» **Action item**
In the material below, the required lines run from the one containing "Open the Query patterns dropdown" through the one containing "This screenshot has width=1318, height=896.". Copy those lines exactly, ends included, and nothing else.

» **Data to use**
================================

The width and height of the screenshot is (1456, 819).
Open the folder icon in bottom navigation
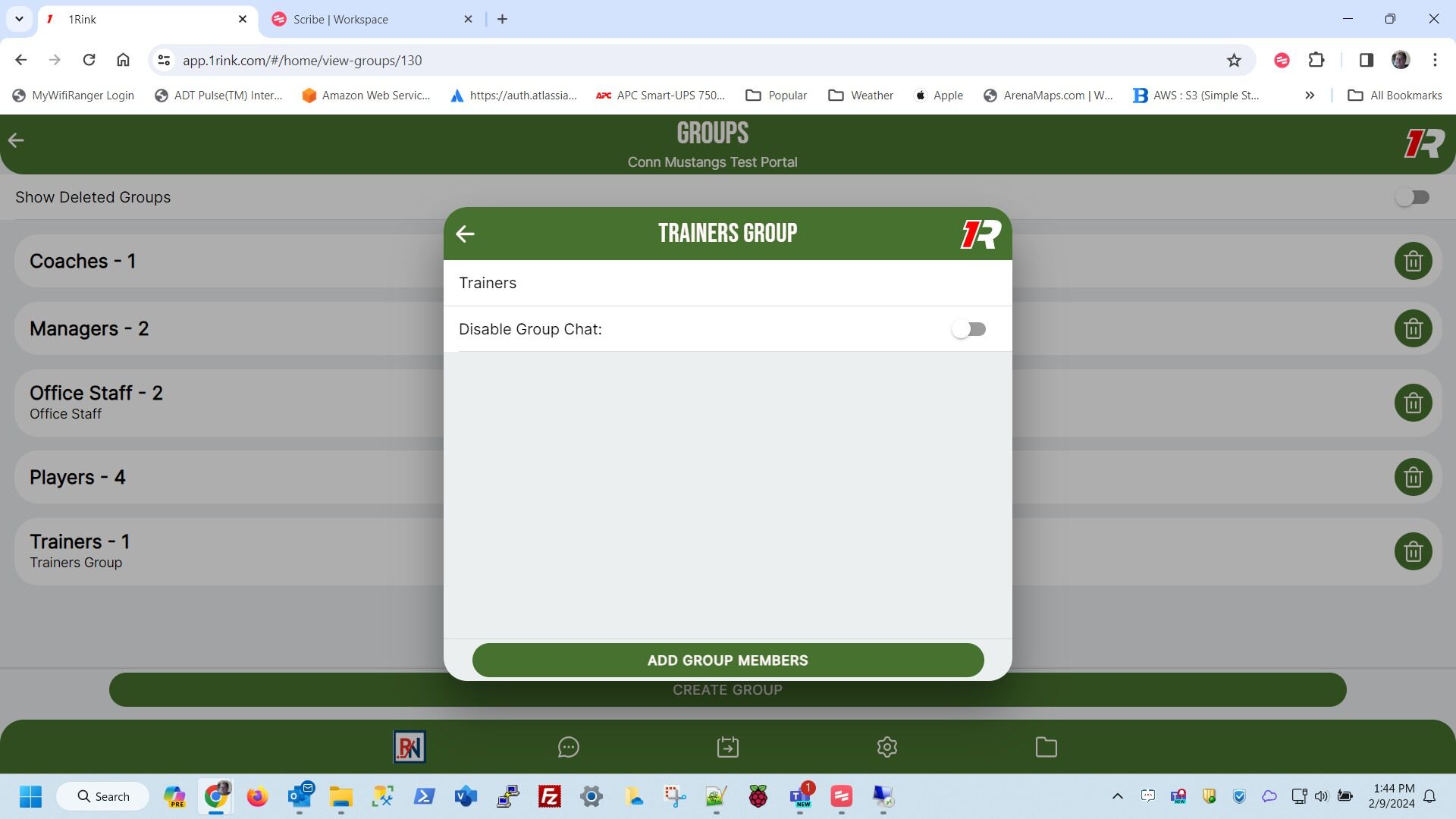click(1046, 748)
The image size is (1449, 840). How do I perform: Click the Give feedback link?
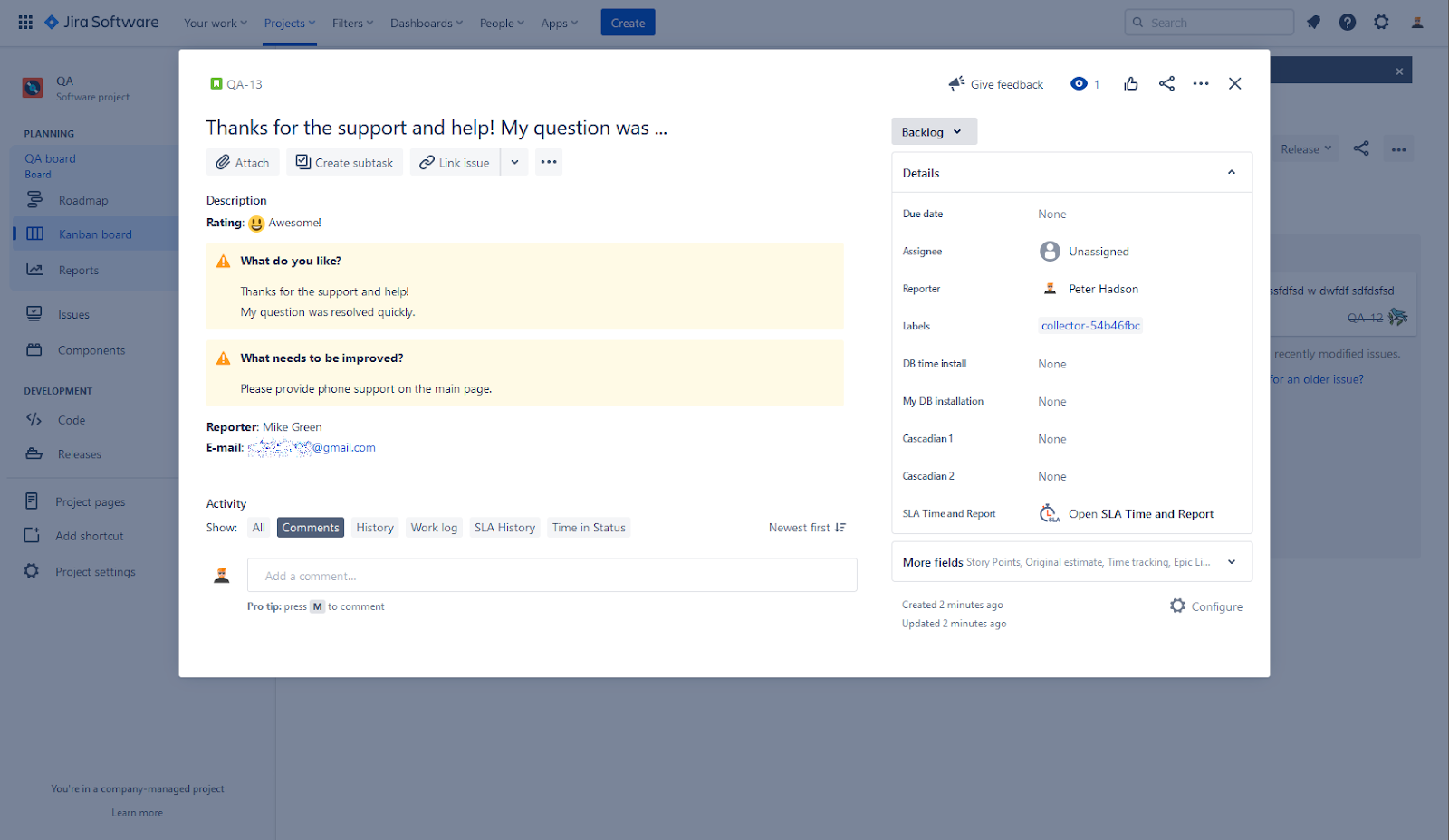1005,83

================================

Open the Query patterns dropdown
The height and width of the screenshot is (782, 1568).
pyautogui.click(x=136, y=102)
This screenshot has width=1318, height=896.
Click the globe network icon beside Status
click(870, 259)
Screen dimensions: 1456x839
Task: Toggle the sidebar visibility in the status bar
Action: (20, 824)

================================

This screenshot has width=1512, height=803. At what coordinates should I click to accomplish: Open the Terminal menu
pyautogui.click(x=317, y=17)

================================

» **Finished exercise**
Open the Query patterns dropdown
The height and width of the screenshot is (782, 1568).
pyautogui.click(x=136, y=102)
This screenshot has width=1318, height=896.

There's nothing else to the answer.